Collected data:
___

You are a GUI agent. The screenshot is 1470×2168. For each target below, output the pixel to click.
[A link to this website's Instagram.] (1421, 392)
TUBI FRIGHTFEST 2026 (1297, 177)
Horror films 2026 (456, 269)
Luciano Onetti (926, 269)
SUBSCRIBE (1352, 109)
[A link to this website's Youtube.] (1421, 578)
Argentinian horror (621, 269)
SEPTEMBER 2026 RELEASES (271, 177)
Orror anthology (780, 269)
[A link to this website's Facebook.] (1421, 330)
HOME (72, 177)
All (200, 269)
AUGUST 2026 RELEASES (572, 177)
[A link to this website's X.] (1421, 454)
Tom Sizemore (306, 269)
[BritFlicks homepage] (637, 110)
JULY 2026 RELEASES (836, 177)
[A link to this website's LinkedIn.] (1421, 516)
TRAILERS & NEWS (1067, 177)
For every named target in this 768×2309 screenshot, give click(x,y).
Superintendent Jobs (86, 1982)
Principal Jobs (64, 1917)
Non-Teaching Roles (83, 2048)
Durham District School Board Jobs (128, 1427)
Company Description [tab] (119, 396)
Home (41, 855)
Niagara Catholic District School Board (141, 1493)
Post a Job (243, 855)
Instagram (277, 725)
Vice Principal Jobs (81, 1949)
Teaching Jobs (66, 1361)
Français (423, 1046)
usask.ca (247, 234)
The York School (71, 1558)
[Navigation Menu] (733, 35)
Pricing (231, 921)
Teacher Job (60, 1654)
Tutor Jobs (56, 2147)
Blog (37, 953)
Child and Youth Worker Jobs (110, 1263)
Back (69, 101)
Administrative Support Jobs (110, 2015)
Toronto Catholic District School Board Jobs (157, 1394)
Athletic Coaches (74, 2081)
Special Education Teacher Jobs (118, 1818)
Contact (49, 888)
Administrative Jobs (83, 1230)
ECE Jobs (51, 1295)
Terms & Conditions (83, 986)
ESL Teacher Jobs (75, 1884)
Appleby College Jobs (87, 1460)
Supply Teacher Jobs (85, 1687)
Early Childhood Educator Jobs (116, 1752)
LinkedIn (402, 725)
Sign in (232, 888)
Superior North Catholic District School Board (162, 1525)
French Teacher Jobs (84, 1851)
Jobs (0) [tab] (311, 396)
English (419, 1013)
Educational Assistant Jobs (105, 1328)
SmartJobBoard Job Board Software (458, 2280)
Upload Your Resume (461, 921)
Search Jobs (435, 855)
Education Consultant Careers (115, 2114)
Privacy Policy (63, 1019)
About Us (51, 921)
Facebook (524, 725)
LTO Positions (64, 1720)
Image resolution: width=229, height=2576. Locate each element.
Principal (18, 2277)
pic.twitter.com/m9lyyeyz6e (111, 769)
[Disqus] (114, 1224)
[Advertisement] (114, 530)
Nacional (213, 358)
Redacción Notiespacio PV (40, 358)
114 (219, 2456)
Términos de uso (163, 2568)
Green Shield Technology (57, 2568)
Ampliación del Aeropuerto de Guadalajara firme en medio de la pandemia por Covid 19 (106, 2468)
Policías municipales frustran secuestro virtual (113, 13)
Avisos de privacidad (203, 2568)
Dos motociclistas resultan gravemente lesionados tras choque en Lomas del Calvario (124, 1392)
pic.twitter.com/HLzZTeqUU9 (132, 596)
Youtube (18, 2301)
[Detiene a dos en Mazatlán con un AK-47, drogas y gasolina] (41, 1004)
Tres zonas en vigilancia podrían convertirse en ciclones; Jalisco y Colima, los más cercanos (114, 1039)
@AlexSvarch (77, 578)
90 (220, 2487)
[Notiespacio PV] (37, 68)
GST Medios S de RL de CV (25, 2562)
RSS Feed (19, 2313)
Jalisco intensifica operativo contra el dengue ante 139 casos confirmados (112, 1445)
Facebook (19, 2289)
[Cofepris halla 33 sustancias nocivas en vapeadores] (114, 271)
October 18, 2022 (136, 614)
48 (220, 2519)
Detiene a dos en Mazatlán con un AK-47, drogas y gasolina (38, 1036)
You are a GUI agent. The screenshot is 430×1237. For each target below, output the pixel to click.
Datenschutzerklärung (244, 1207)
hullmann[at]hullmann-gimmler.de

___

* What is expected *
An exact repetition of all the records above is required.

* Result of this task *
You are a GUI agent. The screenshot is 1470×2168. For each target below, output the pixel to click.
[A link to this website's Instagram.] (1421, 392)
TUBI FRIGHTFEST 2026 (1297, 177)
Horror films 2026 (456, 269)
Luciano Onetti (926, 269)
SUBSCRIBE (1352, 109)
[A link to this website's Youtube.] (1421, 578)
Argentinian horror (621, 269)
SEPTEMBER 2026 RELEASES (271, 177)
Orror anthology (780, 269)
[A link to this website's Facebook.] (1421, 330)
HOME (72, 177)
All (200, 269)
AUGUST 2026 RELEASES (572, 177)
[A link to this website's X.] (1421, 454)
Tom Sizemore (306, 269)
[BritFlicks homepage] (637, 110)
JULY 2026 RELEASES (836, 177)
[A link to this website's LinkedIn.] (1421, 516)
TRAILERS & NEWS (1067, 177)
For every named target in this 768×2309 screenshot, give click(x,y).
Superintendent Jobs (86, 1982)
Principal Jobs (64, 1917)
Non-Teaching Roles (83, 2048)
Durham District School Board Jobs (128, 1427)
Company Description [tab] (119, 396)
Home (41, 855)
Niagara Catholic District School Board (141, 1493)
Post a Job (243, 855)
Instagram (277, 725)
Vice Principal Jobs (81, 1949)
Teaching Jobs (66, 1361)
Français (423, 1046)
usask.ca (247, 234)
The York School (71, 1558)
[Navigation Menu] (733, 35)
Pricing (231, 921)
Teacher Job (60, 1654)
Tutor Jobs (56, 2147)
Blog (37, 953)
Child and Youth Worker Jobs (110, 1263)
Back (69, 101)
Administrative Support Jobs (110, 2015)
Toronto Catholic District School Board Jobs (157, 1394)
Athletic Coaches (74, 2081)
Special Education Teacher Jobs (118, 1818)
Contact (49, 888)
Administrative Jobs (83, 1230)
ECE Jobs (51, 1295)
Terms & Conditions (83, 986)
ESL Teacher Jobs (75, 1884)
Appleby College Jobs (87, 1460)
Supply Teacher Jobs (85, 1687)
Early Childhood Educator Jobs (116, 1752)
LinkedIn (402, 725)
Sign in (232, 888)
Superior North Catholic District School Board (162, 1525)
French Teacher Jobs (84, 1851)
Jobs (0) [tab] (311, 396)
English (419, 1013)
Educational Assistant Jobs (105, 1328)
SmartJobBoard Job Board Software (458, 2280)
Upload Your Resume (461, 921)
Search Jobs (435, 855)
Education Consultant Careers (115, 2114)
Privacy Policy (63, 1019)
About Us (51, 921)
Facebook (524, 725)
LTO Positions (64, 1720)
Image resolution: width=229, height=2576. Locate each element.
Principal (18, 2277)
pic.twitter.com/m9lyyeyz6e (111, 769)
[Disqus] (114, 1224)
[Advertisement] (114, 530)
Nacional (213, 358)
Redacción Notiespacio PV (40, 358)
114 (219, 2456)
Términos de uso (163, 2568)
Green Shield Technology (57, 2568)
Ampliación del Aeropuerto de Guadalajara firme en medio de la pandemia por Covid 19 (106, 2468)
Policías municipales frustran secuestro virtual (113, 13)
Avisos de privacidad (203, 2568)
Dos motociclistas resultan gravemente lesionados tras choque en Lomas del Calvario (124, 1392)
pic.twitter.com/HLzZTeqUU9 (132, 596)
Youtube (18, 2301)
[Detiene a dos en Mazatlán con un AK-47, drogas y gasolina] (41, 1004)
Tres zonas en vigilancia podrían convertirse en ciclones; Jalisco y Colima, los más cercanos (114, 1039)
@AlexSvarch (77, 578)
90 (220, 2487)
[Notiespacio PV] (37, 68)
GST Medios S de RL de CV (25, 2562)
RSS Feed (19, 2313)
Jalisco intensifica operativo contra el dengue ante 139 casos confirmados (112, 1445)
Facebook (19, 2289)
[Cofepris halla 33 sustancias nocivas en vapeadores] (114, 271)
October 18, 2022 (136, 614)
48 (220, 2519)
Detiene a dos en Mazatlán con un AK-47, drogas y gasolina (38, 1036)
You are a GUI agent. The screenshot is 430×1237. For each target below, output the pixel to click.
Datenschutzerklärung (244, 1207)
hullmann[at]hullmann-gimmler.de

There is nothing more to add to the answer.